9. The method of any of claims 1 to 3, further comprising:

when a reset instruction is monitored, the first driving unit is controlled to act so as to drive the trigger piece to rotate;

in the rotation process of the trigger piece, sensing signals between the sensing piece and the trigger piece are detected;

and positioning a reference position according to the detected induction signal.

10. The method of claim 9, wherein locating a reference position based on the sensed signal comprises:

when the change state of the induction signal changes, controlling the first driving unit to stop acting so as to be positioned at a reference position; or

When the change state of the induction signal changes, the first driving unit is controlled to act to drive the trigger piece to rotate for a specified angle so as to be positioned at a reference position.

11. A method of charging a cooking device, comprising:

controlling the second driving unit to act so as to drive the cleaning medium entering the target material dropping opening to circulate and empty residual target seasonings in the target material dropping opening;

12. A control method of a cooking apparatus, characterized by comprising:

and controlling the second driving unit to act so as to drive the external air entering the target buffer cavity to circulate and empty the residual target seasonings in the target buffer cavity and the material conveying pipeline.

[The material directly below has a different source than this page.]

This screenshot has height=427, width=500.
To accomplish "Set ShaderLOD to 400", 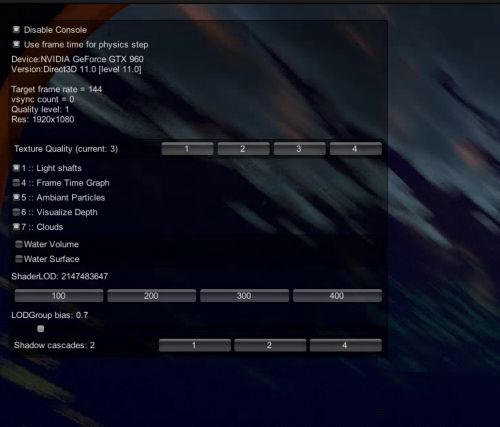I will (x=337, y=296).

13. A method of charging a cooking device, comprising:

14. A charging device, comprising:

a controller;

the material bottles are provided with discharge ports;

the driving assembly comprises a first driving unit and a plurality of second driving units; the first driving unit is used for switching the discharge ports of different material bottles to be aligned with the corresponding blanking ports; one second driving unit corresponds to one blanking port;

15. A cooking apparatus, comprising:

a main body having a cooking container and a controller;

the feeding device comprises a plurality of material bottles, a first driving unit, a plurality of blanking ports, a plurality of material conveying pipelines and a plurality of second driving units, wherein the material conveying pipelines and the second driving units are respectively corresponding to the plurality of blanking ports; the material bottle is provided with a discharge hole;

the controller is used for controlling the first driving unit to act so as to drive the discharge hole of the material bottle corresponding to the target seasoning to align with the target blanking hole; controlling a second driving unit corresponding to the target blanking port to act so that the target seasoning is fed through the target blanking port and a material conveying pipeline corresponding to the target blanking port; controlling the first driving unit to act so that the position of the discharge hole of the target seasoning corresponding to the material bottle is staggered with the position of the target blanking hole, so that a cleaning channel is formed by utilizing a gap space between the target blanking hole and the bottom of the feeding unit, and external air enters the target blanking hole through the cleaning channel; and controlling the second driving unit to act so as to drive the external air entering the target blanking port to circulate so as to empty residual target seasonings in the conveying pipeline.